Dutch regulator: Shell and TotalEnergies can collaborate on CO2 storage
The Netherlands Authority for Consumers and Markets (ACM) has given approval to competitors Shell and TotalEnergies to collaborate on CO2 storage in empty natural-gas fields in the North Sea.
Shell and TotalEnergies plan to store CO2 on a large scale as part of the Aramis project, collaborating with the government, Gasunie and Energie Beheer Nederland (EBN) to build a high-capacity trunkline that connects to empty gas fields, among other activities.
Following an assessment of their plans, ACM has decided that as cooperation is necessary for getting the initiative off the ground and for realizing climate benefits, the “slight restriction of competition between Shell and TotalEnergies is not that harmful”.
According to ACM, the two companies need to offer CO2 storage together and therefore jointly set the price with an eye to putting the first ±20% of the trunkline’s capacity into operation, while no collective agreements will be made for the remaining 80%.
The Dutch authority has come to the conclusion that collaborations between two competitors may negatively affect price, quality, and innovation, but that effect can be offset by certain benefits for the customers of those businesses and for the whole society.
Therefore, the parties asked ACM for informal guidance about whether their collaboration is compatible with the competition rules that offer an exemption to the prohibition to restrict competition if, in short, the benefits outweigh the costs.
ACM sees that a new market is created through this project and the launch phase where Shell and TotalEnergies collectively offer their storage facilities is followed by a large-scale and commercial phase where other companies that operate empty gas fields can also connect to the trunkline.
In the assessment, ACM examined whether the two companies would have been able to reach the same result individually and concluded that collaboration is necessary for making the project a success.
The benefits for customers and society is said to exceed the costs of the restriction of competition.
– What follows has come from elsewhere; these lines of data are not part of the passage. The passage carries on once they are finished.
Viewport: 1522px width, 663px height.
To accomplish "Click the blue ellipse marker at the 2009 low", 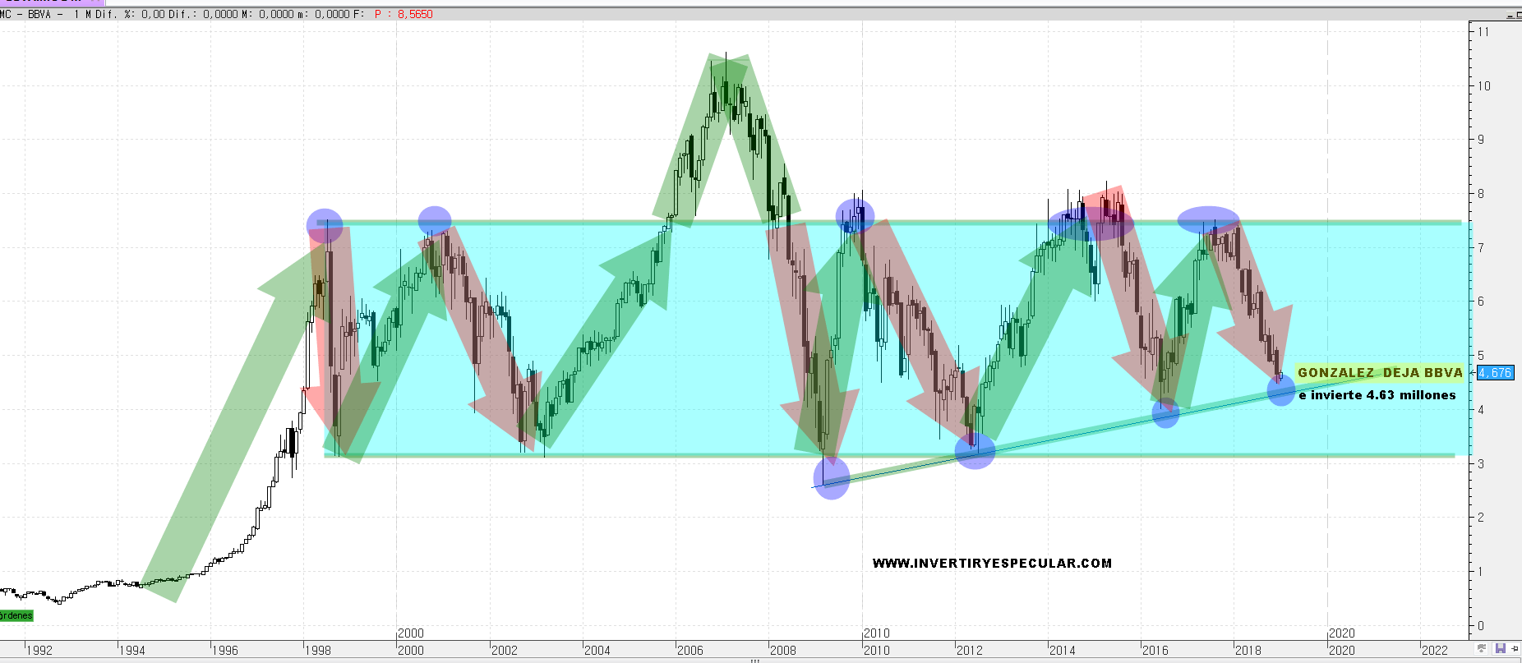I will point(831,477).
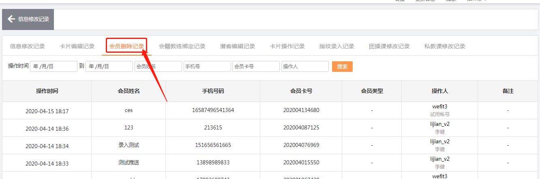The height and width of the screenshot is (179, 540).
Task: Switch to the 信息修改记录 tab
Action: pos(27,46)
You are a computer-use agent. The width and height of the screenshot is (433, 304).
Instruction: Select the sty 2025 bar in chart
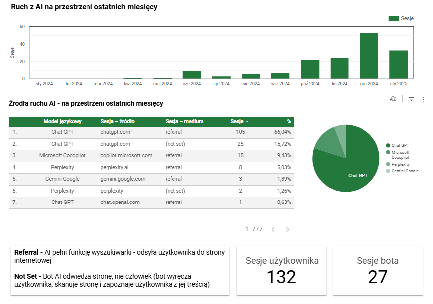pyautogui.click(x=398, y=64)
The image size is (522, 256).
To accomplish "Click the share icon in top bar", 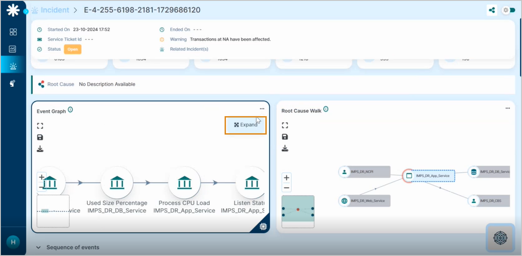I will click(491, 10).
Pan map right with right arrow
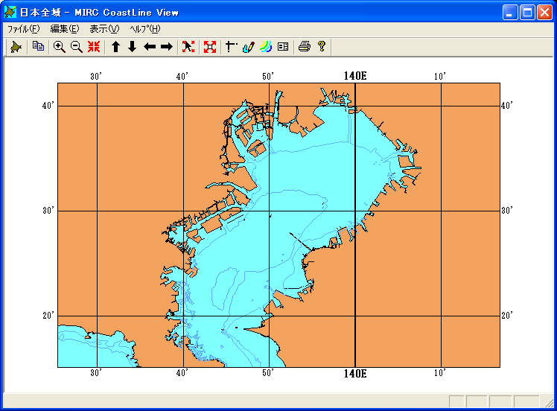Screen dimensions: 557x411 (x=167, y=47)
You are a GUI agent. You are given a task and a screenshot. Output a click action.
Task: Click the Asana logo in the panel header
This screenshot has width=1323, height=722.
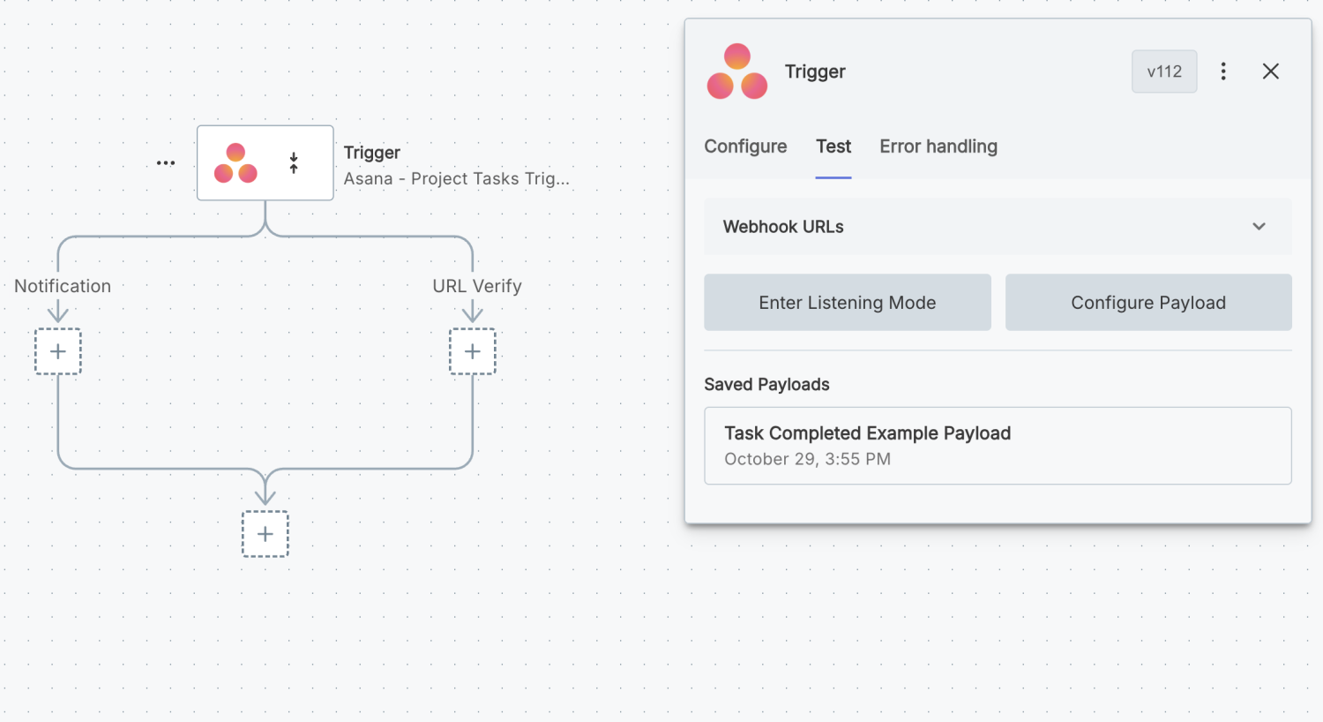point(737,71)
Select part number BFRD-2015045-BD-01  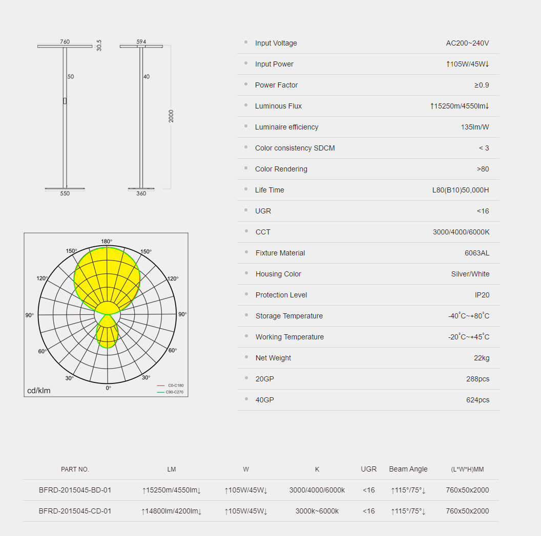pos(75,490)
In that context, it is important that competition is not restricted for the remaining 80% of transport and storage capacity.
That is why, according to ACM, the companies are allowed, under both Dutch and European competition rules, to restrict their mutual competition when selling the first 20% of the transport and storage of CO2 in their empty gas fields.
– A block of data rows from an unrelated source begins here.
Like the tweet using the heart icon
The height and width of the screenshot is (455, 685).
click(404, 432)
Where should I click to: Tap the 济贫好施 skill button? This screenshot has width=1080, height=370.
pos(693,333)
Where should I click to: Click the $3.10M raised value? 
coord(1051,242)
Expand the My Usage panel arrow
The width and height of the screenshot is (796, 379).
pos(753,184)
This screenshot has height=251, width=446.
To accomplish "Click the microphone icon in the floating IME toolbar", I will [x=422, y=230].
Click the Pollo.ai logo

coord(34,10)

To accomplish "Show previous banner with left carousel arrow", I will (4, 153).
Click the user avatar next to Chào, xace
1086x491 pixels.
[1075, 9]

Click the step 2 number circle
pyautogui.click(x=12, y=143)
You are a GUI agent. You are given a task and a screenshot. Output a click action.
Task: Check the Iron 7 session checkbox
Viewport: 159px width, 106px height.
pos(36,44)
Aramis is one of two planned carbon capture projects in the Netherlands, with the second being Porthos – Port of Rotterdam CO2 Transport Hub and Offshore Storage.
The project, announced in July 2021, involves developing new CO2 transport infrastructure to enable offshore CO2 storage and is based on an ‘open access’ philosophy to give industrial customers and offshore storage providers the possibility to connect to the infrastructure at a later stage.
Partners behind Aramis plan to take a final investment decision by 2023 with an operational start-up in 2026, and aim at a synergistic relationship with the Porthos project.